──────── Fragmento seleccionado ────────

UN grupo de diversos investigadores (desde criminólogos hasta forenses), un total de 19, encabezado por un exagente del FBI, Vince Pankoke, se ha puesto manos a la obra por desvelar quién fue la persona que delató a Ana Frank y a su familia en la Holanda ocupada. Ana Frank y su diario se han convertido en un icono del Holocausto aunque, más bien, debería serlo de la conciencia y de la persecución humana. Pankoke quiere despejar la última incógnita sobre la suerte de esta niña que murió de tifus en el campo de Bergen-Belsen, Polonia, en marzo de 1945. Pero, ¿es tan necesario? Me explico. Desvelar las incógnitas de la historia es importante.

Hay muchas interrogantes que resolver y, a veces, no es fácil hallar una base documental que responda nítidamente a lo que los investigadores buscamos en las fuentes. Ojalá hallen un archivo de la Gestapo, la temida policía política del régimen, que recoja punto por punto los aspectos que derivaron en la detención de la familia Frank, como la de otras tantas familias judías de la Holanda y la Europa ocupada. Siempre se ha sospechado que el escondite secreto en el que durante dos años (desde 1942 a agosto de 1944) se ocultaban fue encontrado gracias a una delación? De hecho, era bastante común, en aquella época, en la que la Gestapo contaba con una amplia red de colaboradores y simpatizantes, algunos por dinero y otros porque creían en la persecución nazi de los judíos. Tesis recientes afirman que fueron, en cambio, descubiertos por casualidad tras un registro rutinario para hallar un taller clandestino de pasaportes. En todo caso, Ana Frank es un icono de ese pasado tan dramático, su imagen, su retrato y, sobre todo, su diario, son una memoria viva de Europa.

Ahora bien, la sociedad parece fijarse más en los detalles menos importantes que en los que son realmente relevantes en estos casos. Transcurridos más de setenta años, el conocer el nombre de la persona que los delató puede tener escasa relevancia, salvo a nivel mediático, porque puede ser el de una persona que no nos diga nada. Para que no hubiese ninguna duda al respecto tendría que encontrarse un documento clarificador, la denuncia en sí, o un informe que recogiese al informante por parte de la Gestapo. Pankoke y su equipo se encuentran ahora sumergidos en este punto gracias a diferente documentación poco estudiada hasta la fecha que han encontrado. Si bien, de no encontrar la relación exacta, van a ser meras conjeturas.

──────── Datos proporcionados ────────

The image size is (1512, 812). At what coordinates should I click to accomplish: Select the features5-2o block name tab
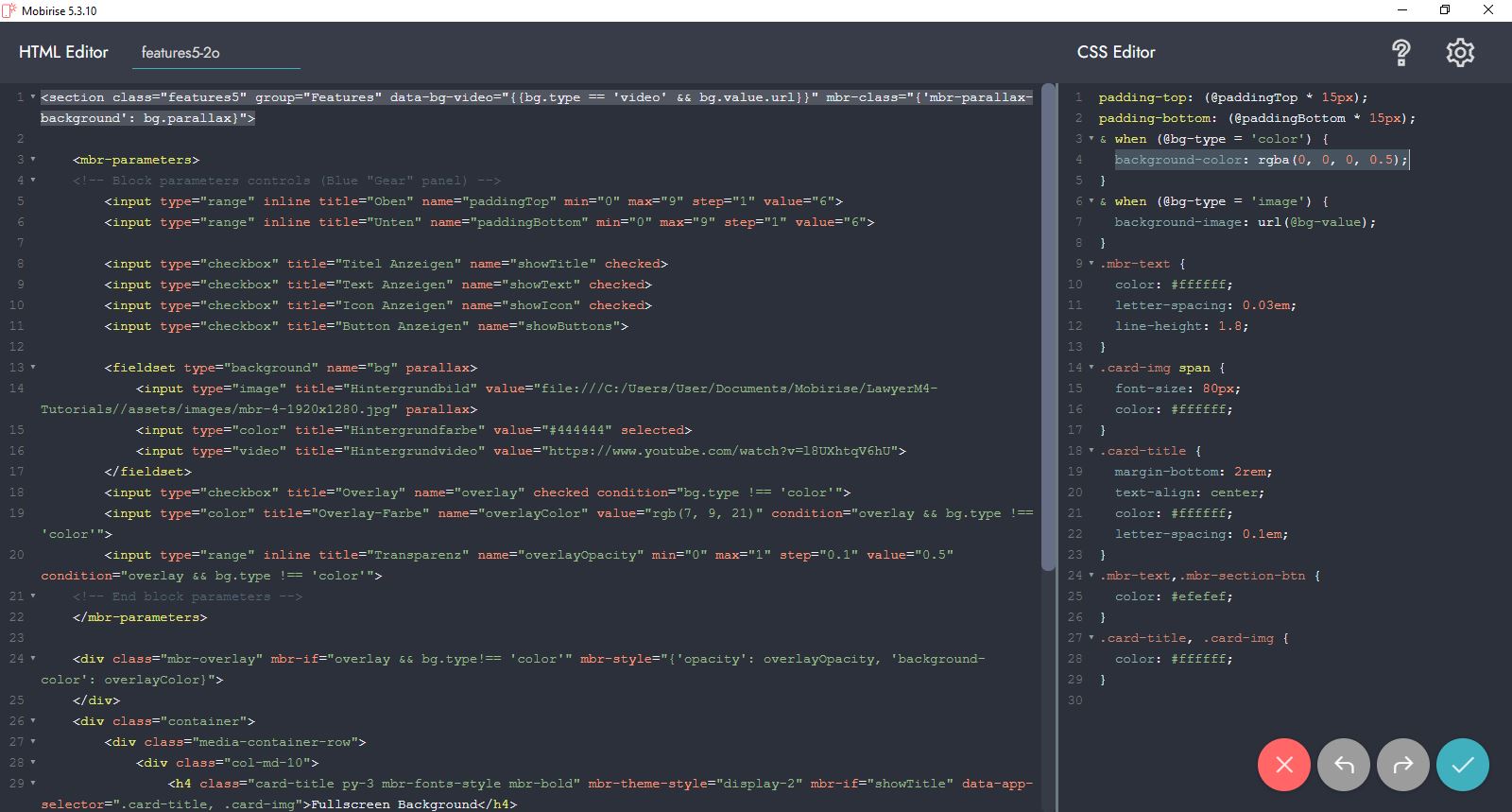coord(180,53)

────────

_Instrucción escrita_:
Convierte en una lista breve el párrafo del fragmento sobre Ana Frank que comienza con «Ahora bien, la sociedad parece» y conserva sus datos principales.

_Respuesta completa_:
- La sociedad suele fijarse más en los detalles menos importantes que en los realmente relevantes.
- Tras más de setenta años, el nombre del delator puede tener escasa relevancia, salvo a nivel mediático, porque quizá sea el de alguien que no nos diga nada.
- Para despejar toda duda haría falta un documento clarificador: la denuncia misma o un informe de la Gestapo que recoja al informante.
- Pankoke y su equipo trabajan ahora en ese punto con documentación poco estudiada que han encontrado.
- Si no hallan la relación exacta, sus conclusiones serán meras conjeturas.